The efficient and streamlined application of file-based operations to stored content is among the main benefits offered by a MAM platform and the services it facilitates. Acting as a workflow controller, the MAM system provides a common platform for all media processing tasks, including transfers, transcoding, caption processing, file-based QC and archive management. This combination of functionality allows complex workflows to be orchestrated and enforced; ensuring content is efficiently routed throughout a facility.

Figure 1. By maintaining connections to all varieties of “agents,” a MAM platform such as Harmonic’s ProXplore ensures that content processing is done within business and operational rules.

Figure 1 demonstrates how this platform can provide operations and engineering supervisors with custom interfaces tailored to their job roles and responsibilities. By maintaining connections to all variety of “agents” (systems and devices that perform work on stored assets), the platform ensures that processing of content, regardless of the storage system that supports it, takes place in accordance with business and operational rules.

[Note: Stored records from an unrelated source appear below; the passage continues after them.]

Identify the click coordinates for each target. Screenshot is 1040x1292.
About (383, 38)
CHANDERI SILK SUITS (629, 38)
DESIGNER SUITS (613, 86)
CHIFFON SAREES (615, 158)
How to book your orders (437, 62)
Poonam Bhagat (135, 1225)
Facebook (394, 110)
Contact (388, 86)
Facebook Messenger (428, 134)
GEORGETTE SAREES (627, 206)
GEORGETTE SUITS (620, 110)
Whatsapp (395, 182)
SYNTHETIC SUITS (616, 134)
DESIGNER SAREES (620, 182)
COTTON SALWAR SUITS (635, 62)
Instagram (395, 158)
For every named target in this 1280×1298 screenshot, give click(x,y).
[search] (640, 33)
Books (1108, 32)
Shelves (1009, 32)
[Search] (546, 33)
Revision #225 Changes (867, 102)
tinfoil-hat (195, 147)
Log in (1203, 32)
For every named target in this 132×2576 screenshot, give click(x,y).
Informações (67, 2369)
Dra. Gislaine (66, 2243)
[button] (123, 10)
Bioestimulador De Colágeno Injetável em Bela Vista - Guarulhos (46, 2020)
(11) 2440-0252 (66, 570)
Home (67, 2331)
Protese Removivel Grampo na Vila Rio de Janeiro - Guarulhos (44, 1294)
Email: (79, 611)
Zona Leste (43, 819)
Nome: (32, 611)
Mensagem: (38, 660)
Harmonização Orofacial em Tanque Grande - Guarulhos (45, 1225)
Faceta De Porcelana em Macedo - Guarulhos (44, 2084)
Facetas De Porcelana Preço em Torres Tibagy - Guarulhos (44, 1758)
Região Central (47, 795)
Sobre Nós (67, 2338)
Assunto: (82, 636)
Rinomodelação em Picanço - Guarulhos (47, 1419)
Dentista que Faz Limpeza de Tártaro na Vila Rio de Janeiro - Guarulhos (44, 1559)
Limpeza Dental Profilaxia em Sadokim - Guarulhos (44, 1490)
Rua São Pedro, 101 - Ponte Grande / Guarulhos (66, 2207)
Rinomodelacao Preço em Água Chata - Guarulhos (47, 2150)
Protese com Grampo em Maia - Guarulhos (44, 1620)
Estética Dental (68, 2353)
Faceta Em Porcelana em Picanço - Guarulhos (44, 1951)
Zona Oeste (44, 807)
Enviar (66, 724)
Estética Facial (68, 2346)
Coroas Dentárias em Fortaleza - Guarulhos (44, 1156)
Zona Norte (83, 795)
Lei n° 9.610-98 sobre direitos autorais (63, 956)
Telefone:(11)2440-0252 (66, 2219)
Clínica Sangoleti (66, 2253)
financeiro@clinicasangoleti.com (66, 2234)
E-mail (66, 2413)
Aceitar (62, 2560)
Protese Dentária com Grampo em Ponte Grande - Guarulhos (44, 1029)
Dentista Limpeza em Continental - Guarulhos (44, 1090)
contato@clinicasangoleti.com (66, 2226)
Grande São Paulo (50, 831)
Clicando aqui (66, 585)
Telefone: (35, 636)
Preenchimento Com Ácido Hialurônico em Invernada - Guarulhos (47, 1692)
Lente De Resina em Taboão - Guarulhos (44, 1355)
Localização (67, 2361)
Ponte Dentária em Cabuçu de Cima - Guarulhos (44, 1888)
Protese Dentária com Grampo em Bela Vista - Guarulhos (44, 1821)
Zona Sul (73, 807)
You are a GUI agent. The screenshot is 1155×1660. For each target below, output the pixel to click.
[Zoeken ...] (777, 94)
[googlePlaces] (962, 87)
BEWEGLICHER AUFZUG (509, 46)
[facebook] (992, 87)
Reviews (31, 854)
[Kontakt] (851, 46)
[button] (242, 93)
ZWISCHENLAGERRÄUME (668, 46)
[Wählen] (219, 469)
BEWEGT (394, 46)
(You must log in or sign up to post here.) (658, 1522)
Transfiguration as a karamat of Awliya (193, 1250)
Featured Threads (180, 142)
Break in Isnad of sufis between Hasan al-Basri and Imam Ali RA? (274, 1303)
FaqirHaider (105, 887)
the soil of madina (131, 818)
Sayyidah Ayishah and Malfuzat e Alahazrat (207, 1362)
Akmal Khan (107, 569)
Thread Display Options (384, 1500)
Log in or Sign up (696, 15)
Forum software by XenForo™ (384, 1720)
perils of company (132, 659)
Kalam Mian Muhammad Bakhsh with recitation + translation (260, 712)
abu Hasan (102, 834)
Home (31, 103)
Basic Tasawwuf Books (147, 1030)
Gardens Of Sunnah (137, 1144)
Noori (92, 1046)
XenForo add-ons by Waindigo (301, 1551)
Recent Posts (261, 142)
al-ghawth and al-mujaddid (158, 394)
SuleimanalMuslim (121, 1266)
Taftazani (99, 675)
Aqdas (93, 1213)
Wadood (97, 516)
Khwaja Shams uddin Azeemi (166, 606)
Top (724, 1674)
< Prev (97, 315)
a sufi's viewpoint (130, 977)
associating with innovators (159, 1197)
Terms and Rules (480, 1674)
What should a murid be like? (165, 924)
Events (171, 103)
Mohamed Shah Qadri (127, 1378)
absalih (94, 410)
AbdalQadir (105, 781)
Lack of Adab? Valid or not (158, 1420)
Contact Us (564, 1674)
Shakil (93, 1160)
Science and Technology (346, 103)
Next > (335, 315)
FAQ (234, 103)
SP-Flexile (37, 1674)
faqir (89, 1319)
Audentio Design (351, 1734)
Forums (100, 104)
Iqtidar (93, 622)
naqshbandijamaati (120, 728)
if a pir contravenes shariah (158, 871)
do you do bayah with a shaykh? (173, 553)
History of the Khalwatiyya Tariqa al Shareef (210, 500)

It also assures that, at any point in an asset’s life cycle, supervisory staff can check or confirm its status — and even intervene and redirect processing tasks, if necessary.

In the automated QC workflow, the MAM platform sends jobs to the QC system, creating a queue of files for evaluation and processing. (See Figure 2.) By applying a logical sequence of evaluative parameters, the QC system assesses and directs assets to the appropriate QC device.

Figure 2. Shown here is a sample automated QC workflow, where the MAM platform sends jobs to QC. This creates a queue of files for evaluation and processing.

Throughout this process, updates regarding individual assets are communicated via XML reports to the MAM platform, which in turn makes asset and job status available to operators and managers. When complex or significant issues are identified by this automated process, QC reports (including timecode and thumbnail references) can be created and exported by operators to simplify decision-making in addressing any issues with stored audio and video files.

By maintaining details about the status and result of asset review, the MAM platform also supports a complementary manual QC workflow, which can be triggered by the findings of the automated system and carried out in parallel. The reason that a file “failed” automated QC is documented, and the content is reviewed manually and typically scheduled for re-ingest. At the same time, operations and engineering receive any information about possible tape or equipment faults that could be responsible for content quality issues.

Ultimate benefit

Implementation of a MAM platform, along with tiered storage systems, allows today’s broadcast operators to consolidate all media transfers — for the entire media-delivery workflow — under a single controlling system. For a comprehensive ingest and archive architecture, this approach likewise consolidates all variety of control and job monitoring capabilities within a single interface.

Users can track media assets, no matter where they are in the broadcast workflow or content life cycle. They may quickly determine the status of a specific content piece and the virtualized view of content across all playout servers, online storage, nearline storage and even the archive makes accessing that content easy. When business rules driving media movement must be bypassed, the platform supports manual configuration of content transfers between locations.

These capabilities and associated benefits yield dramatic efficiency improvements — and cost savings — in broadcasters’ high-volume content preparation and delivery models.

Simon Eldridge is director of product management, Workflow and Manageability, at Harmonic.